*** Begin section ***

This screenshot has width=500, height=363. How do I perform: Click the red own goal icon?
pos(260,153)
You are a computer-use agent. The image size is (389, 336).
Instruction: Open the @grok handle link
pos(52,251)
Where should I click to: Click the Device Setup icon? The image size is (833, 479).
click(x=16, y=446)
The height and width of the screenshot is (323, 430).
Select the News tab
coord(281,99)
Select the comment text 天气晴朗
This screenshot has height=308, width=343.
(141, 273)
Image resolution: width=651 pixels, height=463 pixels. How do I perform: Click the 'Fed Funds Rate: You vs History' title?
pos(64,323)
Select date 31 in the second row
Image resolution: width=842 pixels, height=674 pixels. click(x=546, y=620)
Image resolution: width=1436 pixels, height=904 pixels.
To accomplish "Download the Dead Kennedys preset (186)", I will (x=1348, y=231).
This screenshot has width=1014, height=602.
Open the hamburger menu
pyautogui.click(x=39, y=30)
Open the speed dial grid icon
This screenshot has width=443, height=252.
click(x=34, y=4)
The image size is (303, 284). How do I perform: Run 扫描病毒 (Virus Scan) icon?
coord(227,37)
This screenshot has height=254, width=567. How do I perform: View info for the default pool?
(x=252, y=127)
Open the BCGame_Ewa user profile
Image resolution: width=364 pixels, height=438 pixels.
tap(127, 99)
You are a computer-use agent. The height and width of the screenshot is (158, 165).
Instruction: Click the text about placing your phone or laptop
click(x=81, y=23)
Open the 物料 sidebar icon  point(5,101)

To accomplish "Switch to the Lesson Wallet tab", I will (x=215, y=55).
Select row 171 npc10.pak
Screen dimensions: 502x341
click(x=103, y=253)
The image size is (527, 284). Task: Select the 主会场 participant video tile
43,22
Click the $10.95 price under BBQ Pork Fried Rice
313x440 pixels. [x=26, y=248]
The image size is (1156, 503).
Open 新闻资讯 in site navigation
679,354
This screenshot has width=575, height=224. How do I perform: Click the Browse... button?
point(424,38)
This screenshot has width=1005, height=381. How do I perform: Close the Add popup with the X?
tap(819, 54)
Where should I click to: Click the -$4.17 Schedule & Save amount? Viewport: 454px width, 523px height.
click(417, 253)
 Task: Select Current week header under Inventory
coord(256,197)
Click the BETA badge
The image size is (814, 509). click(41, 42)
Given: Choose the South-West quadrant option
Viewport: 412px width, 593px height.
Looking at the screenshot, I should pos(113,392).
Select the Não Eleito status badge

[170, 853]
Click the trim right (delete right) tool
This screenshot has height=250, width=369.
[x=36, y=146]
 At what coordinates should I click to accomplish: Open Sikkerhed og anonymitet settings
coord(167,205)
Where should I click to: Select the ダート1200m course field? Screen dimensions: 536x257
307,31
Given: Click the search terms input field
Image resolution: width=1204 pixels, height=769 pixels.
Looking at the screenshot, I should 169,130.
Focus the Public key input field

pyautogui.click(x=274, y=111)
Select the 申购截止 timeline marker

*** End section ***

Problem details — Copy the data. Make sure every line matches exactly.

Result of this task —
This screenshot has width=500, height=363. How do I perform: Click the red own goal icon?
pos(260,153)
You are a computer-use agent. The image size is (389, 336).
Instruction: Open the @grok handle link
pos(52,251)
Where should I click to: Click the Device Setup icon? The image size is (833, 479).
click(x=16, y=446)
The height and width of the screenshot is (323, 430).
Select the News tab
coord(281,99)
Select the comment text 天气晴朗
This screenshot has height=308, width=343.
(141, 273)
Image resolution: width=651 pixels, height=463 pixels. How do I perform: Click the 'Fed Funds Rate: You vs History' title?
pos(64,323)
Select date 31 in the second row
Image resolution: width=842 pixels, height=674 pixels. click(x=546, y=620)
Image resolution: width=1436 pixels, height=904 pixels.
To accomplish "Download the Dead Kennedys preset (186)", I will (x=1348, y=231).
This screenshot has width=1014, height=602.
Open the hamburger menu
pyautogui.click(x=39, y=30)
Open the speed dial grid icon
This screenshot has width=443, height=252.
click(x=34, y=4)
The image size is (303, 284). How do I perform: Run 扫描病毒 (Virus Scan) icon?
coord(227,37)
This screenshot has height=254, width=567. How do I perform: View info for the default pool?
(x=252, y=127)
Open the BCGame_Ewa user profile
Image resolution: width=364 pixels, height=438 pixels.
tap(127, 99)
You are a computer-use agent. The height and width of the screenshot is (158, 165).
Instruction: Click the text about placing your phone or laptop
click(x=81, y=23)
Open the 物料 sidebar icon  point(5,101)

To accomplish "Switch to the Lesson Wallet tab", I will (x=215, y=55).
Select row 171 npc10.pak
Screen dimensions: 502x341
click(x=103, y=253)
The image size is (527, 284). Task: Select the 主会场 participant video tile
43,22
Click the $10.95 price under BBQ Pork Fried Rice
313x440 pixels. [x=26, y=248]
The image size is (1156, 503).
Open 新闻资讯 in site navigation
679,354
This screenshot has width=575, height=224. How do I perform: Click the Browse... button?
point(424,38)
This screenshot has width=1005, height=381. How do I perform: Close the Add popup with the X?
tap(819, 54)
Where should I click to: Click the -$4.17 Schedule & Save amount? Viewport: 454px width, 523px height.
click(417, 253)
 Task: Select Current week header under Inventory
coord(256,197)
Click the BETA badge
The image size is (814, 509). click(41, 42)
Given: Choose the South-West quadrant option
Viewport: 412px width, 593px height.
Looking at the screenshot, I should pos(113,392).
Select the Não Eleito status badge

[170, 853]
Click the trim right (delete right) tool
This screenshot has height=250, width=369.
[x=36, y=146]
 At what coordinates should I click to accomplish: Open Sikkerhed og anonymitet settings
coord(167,205)
Where should I click to: Select the ダート1200m course field? Screen dimensions: 536x257
307,31
Given: Click the search terms input field
Image resolution: width=1204 pixels, height=769 pixels.
Looking at the screenshot, I should 169,130.
Focus the Public key input field

pyautogui.click(x=274, y=111)
Select the 申购截止 timeline marker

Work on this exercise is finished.